Her Ağ Geçidi, hizmet ettiği ağ geçidi kirişleri için İnternet omurgasına bağlantı sağlar. Uydu yer sistemini oluşturan ağ geçitleri sistemi, uydu ve karşılık gelen karasal bağlantı için tüm ağ hizmetlerini sağlar. Her ağ geçidi, İnternete abone terminal bağlantıları için çoklu hizmet erişim ağı sağlar.

Ekvatorun kuzeyinde olan bölgelerde tüm ağ geçidi ve abone çanak anteninin güney gökyüzünü engelsiz bir şekilde görebilmesi gerekir.
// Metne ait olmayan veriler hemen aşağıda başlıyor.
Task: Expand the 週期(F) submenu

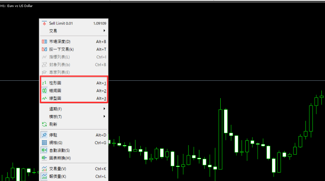Action: click(74, 109)
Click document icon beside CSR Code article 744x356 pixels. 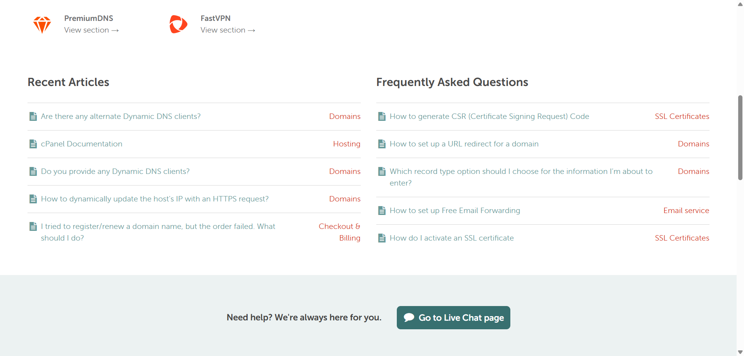pos(382,117)
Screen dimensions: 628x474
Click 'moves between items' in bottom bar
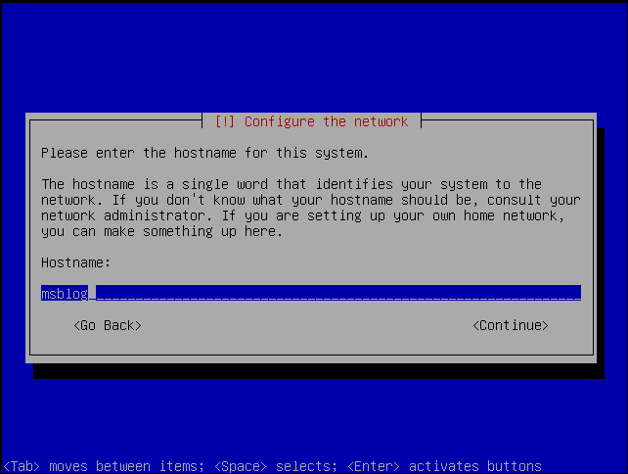(x=126, y=466)
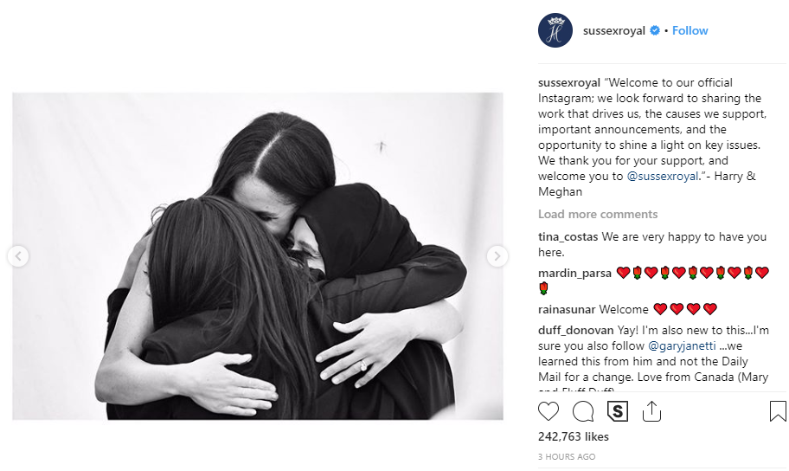View the 242,763 likes list
The image size is (789, 471).
[573, 436]
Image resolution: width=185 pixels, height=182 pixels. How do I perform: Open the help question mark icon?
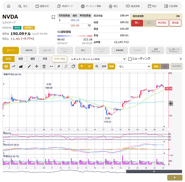pos(181,59)
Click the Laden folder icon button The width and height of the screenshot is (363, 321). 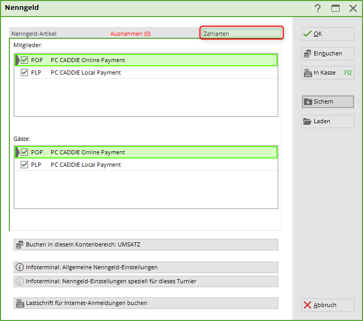[308, 121]
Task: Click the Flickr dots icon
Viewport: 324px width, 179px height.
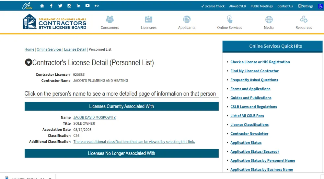Action: tap(97, 6)
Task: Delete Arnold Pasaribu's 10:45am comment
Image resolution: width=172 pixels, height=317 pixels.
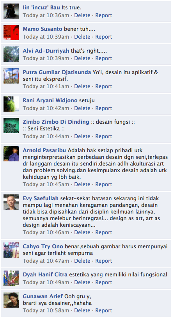Action: 82,184
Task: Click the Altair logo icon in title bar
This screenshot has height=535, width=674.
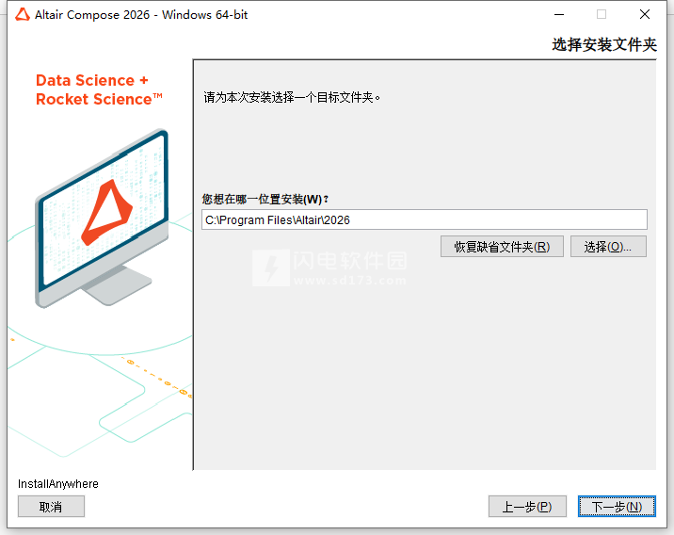Action: (23, 15)
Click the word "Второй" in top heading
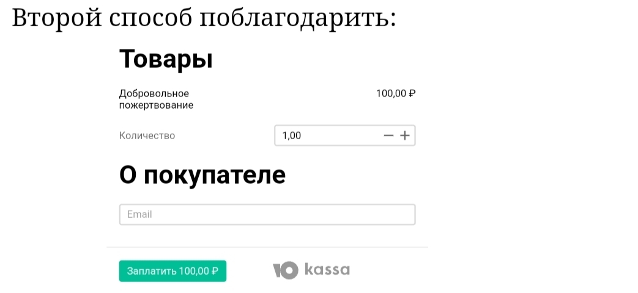This screenshot has width=638, height=293. [56, 18]
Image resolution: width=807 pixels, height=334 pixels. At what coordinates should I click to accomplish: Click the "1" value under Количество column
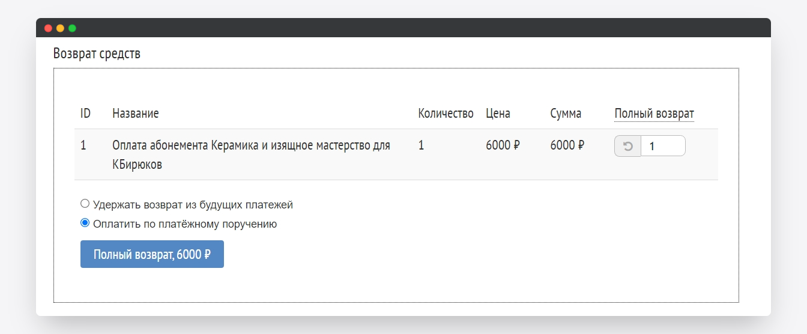pos(421,145)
Uydunun konumsal yörüngesi nedeniyle, ağ geçidi anteni sabit bir pozisyonda kalabilir.

Uydu iletişimi, son kullanıcılar veya yer istasyonları ile kullanılan uydu arasındaki sinyal yolundaki nemden ve çeşitli yağış türlerinden (yağmur veya kar gibi) etkilenir. Sinyale bu müdahale, yağmurun zayıflatması olarak bilinir. Etkiler, daha düşük frekanslı ‘L’ ve ‘C’ bantlarında daha az belirgindir, ancak daha yüksek frekanslı ‘Ku’ ve ‘Ka’ bandında oldukça şiddetli hale gelebilir.
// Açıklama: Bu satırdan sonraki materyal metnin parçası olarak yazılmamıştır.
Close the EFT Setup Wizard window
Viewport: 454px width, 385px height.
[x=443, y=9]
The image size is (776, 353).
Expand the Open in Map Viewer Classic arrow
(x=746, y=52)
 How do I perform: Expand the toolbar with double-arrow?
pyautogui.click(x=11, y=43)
Alt bağlantı üzerinde daha fazla uydu sinyali toplamak ve aynı zamanda yukarı bağlantı üzerinde daha güçlü bir sinyal sağlamak için uydu iletişim çanağının boyutu artırılarak hizmetin kaybedildiği süre azaltılabilir. Başka bir deyişle, daha büyük bir parabolik reflektör kullanımı yoluyla anten kazancını artırmak, toplam kanal kazancını ve sonuç olarak, yağmur nedeniyle daha fazla sinyal kaybına izin veren sinyal-gürültü (S / N) oranını artırmanın bir yoludur. Başarılı iletişim için S / N oranı minimum eşiğinin altına düşmeden kaybolur.

Modern tüketici sınıfı çanak antenler oldukça küçük olma eğilimindedir, bu da yağmur marjını azaltır veya gerekli uydu aşağı bağlantı gücünü ve maliyetini arttırır. Ancak, daha pahalı bir uydu ve daha küçük, daha ucuz tüketici antenleri inşa etmek, uydu maliyetini düşürmek için tüketici anten boyutunu artırmaktan genellikle daha ekonomiktir.
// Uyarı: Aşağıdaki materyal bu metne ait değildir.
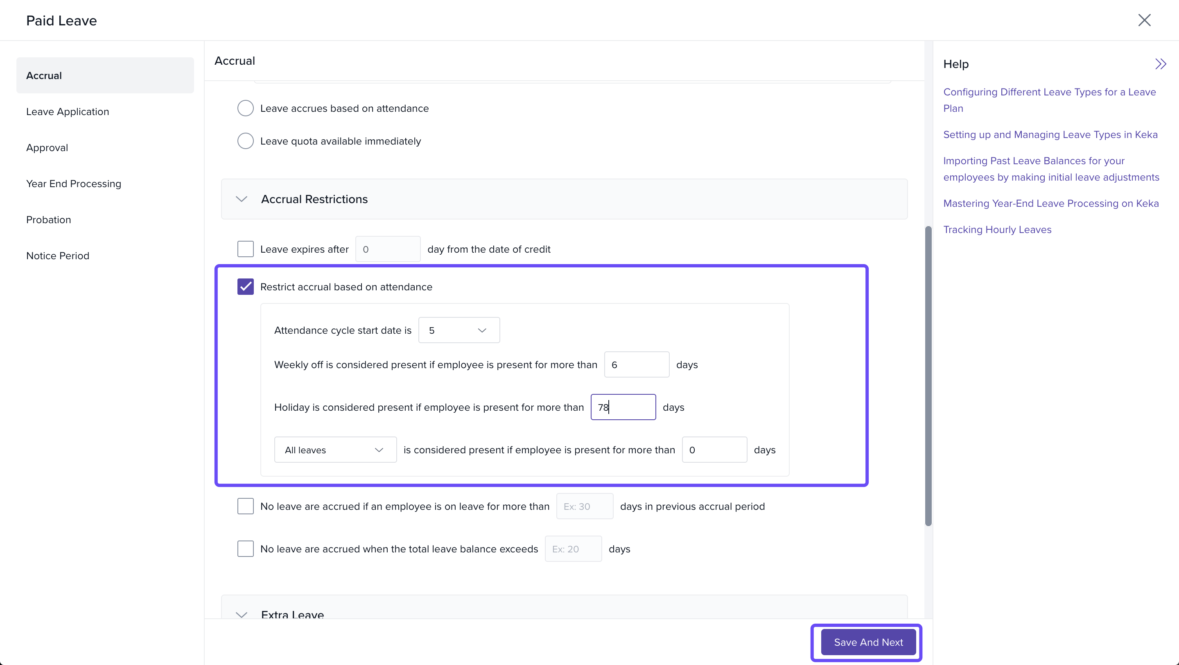Check 'No leave accrued when balance exceeds'

(x=245, y=549)
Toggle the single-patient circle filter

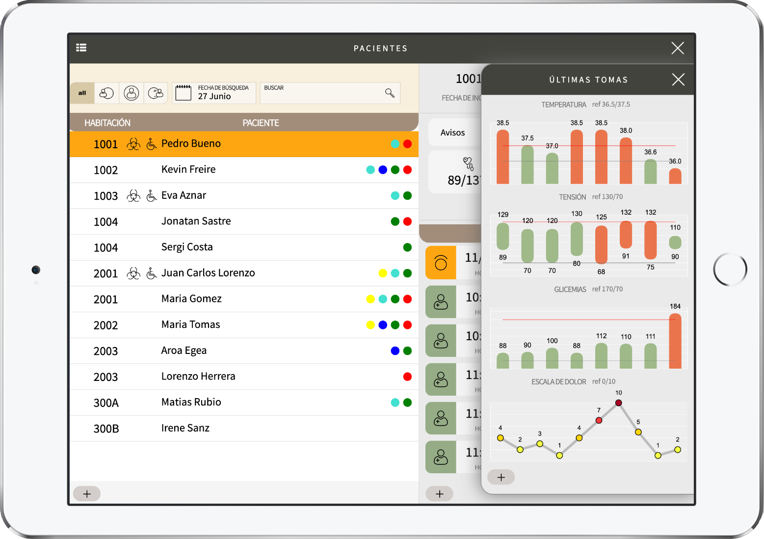(x=131, y=93)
3,7 m ila 13 m çapındaki büyük ticari tabaklar, artan yağmur marjları elde etmek ve ayrıca daha verimli modülasyon kodlarına izin vererek bit başına maliyeti düşürmek için kullanılabilir. Alternatif olarak, daha büyük açıklıklı antenler, kabul edilebilir performansa ulaşmak için uydudan daha az güç gerektirebilir. Uydular tipik olarak fotovoltaik (güneş enerjisini elektrik akımına dönüştürme teknolojisi) kullanır, dolayısıyla enerjinin kendisi için bir masrafı yoktur ancak daha güçlü bir uydu, daha büyük, daha güçlü güneş panelleri ve genellikle daha büyük bir verici anten içeren elektronikler gerektirir. Daha büyük uydu bileşenleri yalnızca malzeme maliyetlerini artırmakla kalmaz, aynı zamanda uydunun ağırlığını da arttırır ve genel olarak, bir uyduyu yörüngeye fırlatma maliyeti, ağırlığıyla doğru orantılıdır. (Ek olarak, uydu fırlatma araçlarının [yani roketlerin] belirli yük boyutu sınırları olduğundan, uydunun parçalarını daha büyük yapmak, uydunun güneş panelleri ve yüksek kazançlı antenler gibi kısımları için daha karmaşık katlama mekanizmaları veya daha fazlasına yükseltme gerektirebilir. Daha büyük bir yükü kaldırabilen pahalı fırlatma aracı.)

Modüle edilmiş taşıyıcılar, uyarlanabilir kodlama ve modülasyon veya “ACM” adı verilen bir işlem kullanılarak yağmur problemlerine veya diğer bağlantı bozukluklarına yanıt olarak dinamik olarak değiştirilebilir. ACM, normal açık gökyüzü koşullarında bit hızlarının önemli ölçüde artırılmasına, iletilen Hz başına bit sayısını artırmasına ve böylece bit başına genel maliyeti düşürmesine izin verir. Uyarlanabilir kodlama, uydu veya karasal herhangi bir mevcut araç aracılığıyla olabilen bir tür geri dönüş veya geri bildirim kanalı gerektirir.